++++ Records to process
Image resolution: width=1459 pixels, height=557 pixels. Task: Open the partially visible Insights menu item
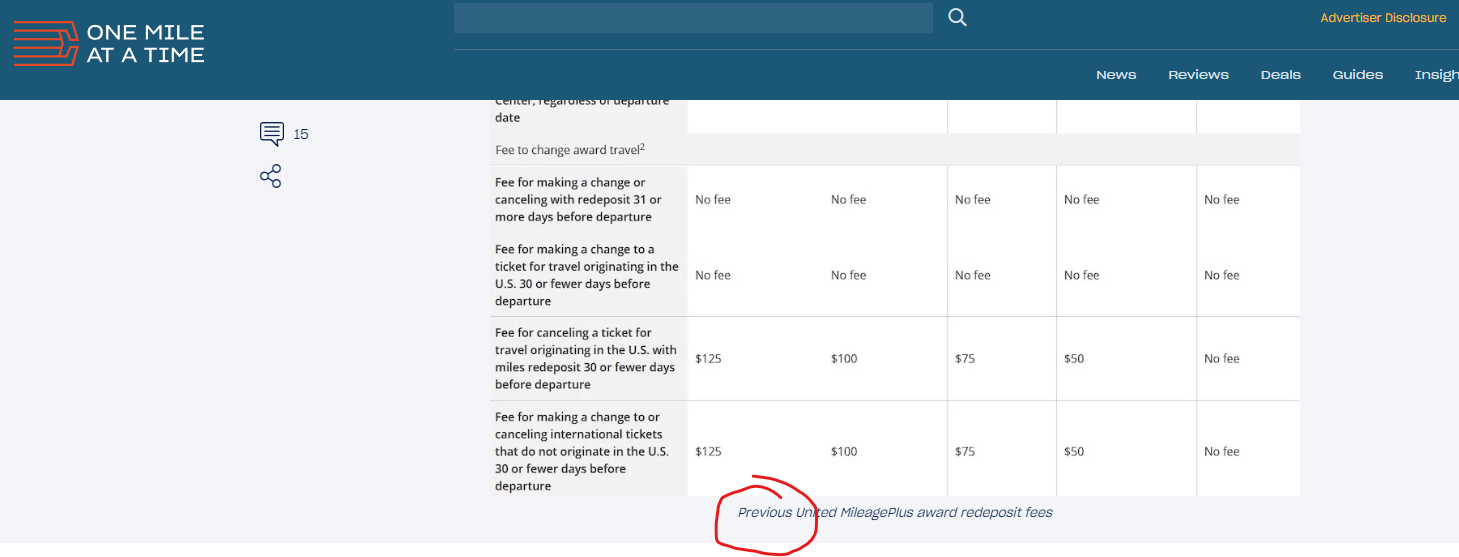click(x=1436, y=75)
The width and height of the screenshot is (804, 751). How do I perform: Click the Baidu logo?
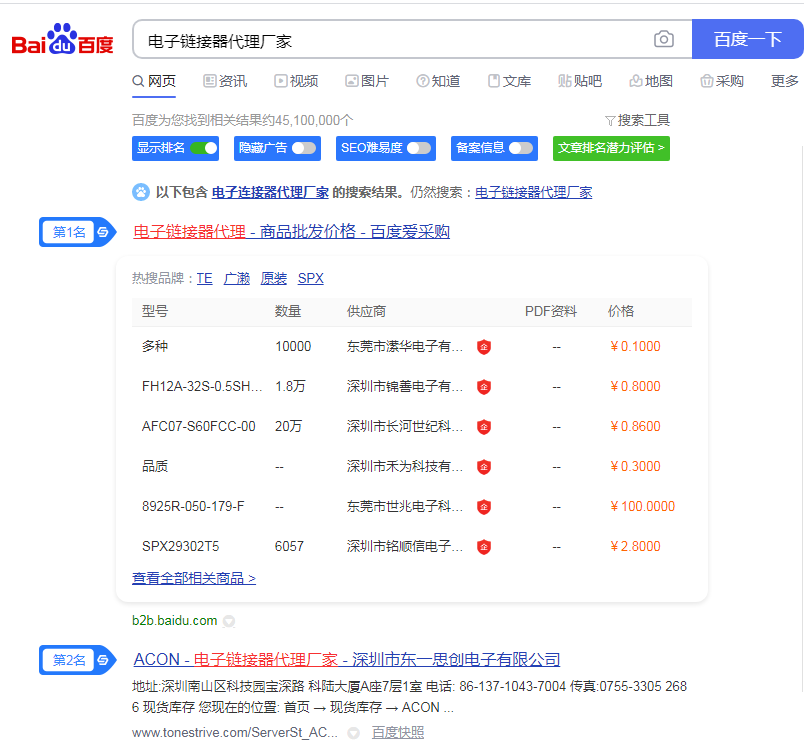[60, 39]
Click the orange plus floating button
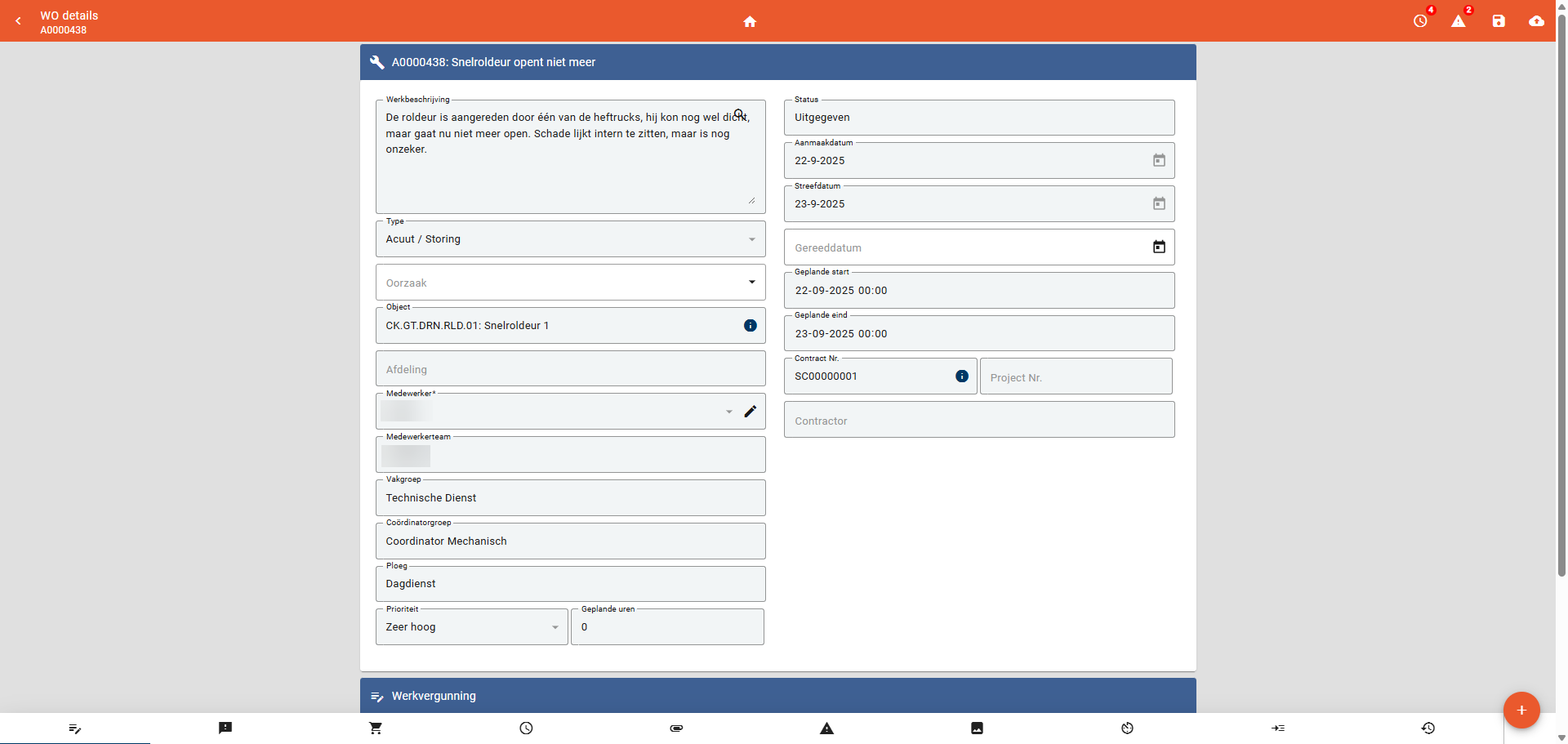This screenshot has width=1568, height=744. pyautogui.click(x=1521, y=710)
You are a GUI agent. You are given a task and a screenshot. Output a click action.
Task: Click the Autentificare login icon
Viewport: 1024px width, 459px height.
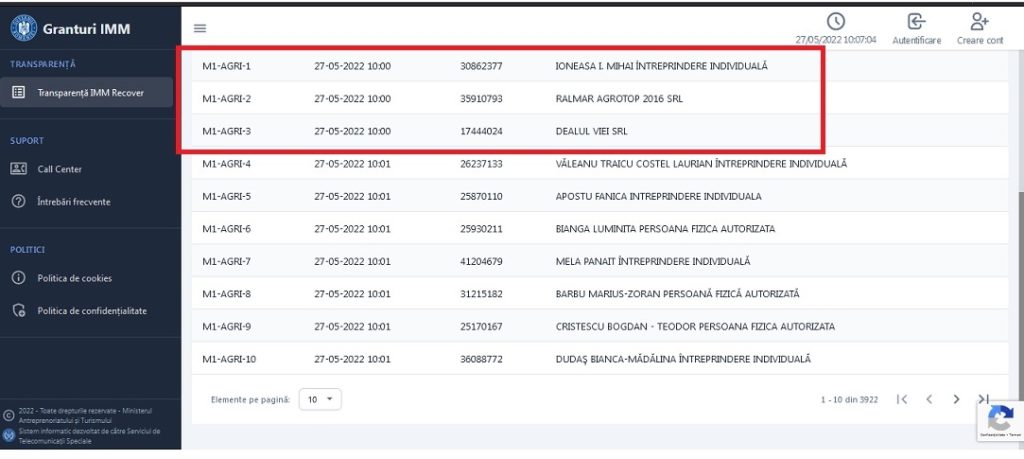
++++++++
● The problem
Once more, please print all the lines above exactly, without their pictures.

● Task answer
Image resolution: width=1459 pixels, height=557 pixels. Task: Open the partially visible Insights menu item
click(x=1436, y=75)
The width and height of the screenshot is (804, 751). How do I perform: Click the Baidu logo?
[60, 39]
Click the orange plus floating button
This screenshot has width=1568, height=744. pyautogui.click(x=1521, y=710)
You are a GUI agent. You are given a task and a screenshot. Output a click action.
Task: Click the Autentificare login icon
Viewport: 1024px width, 459px height.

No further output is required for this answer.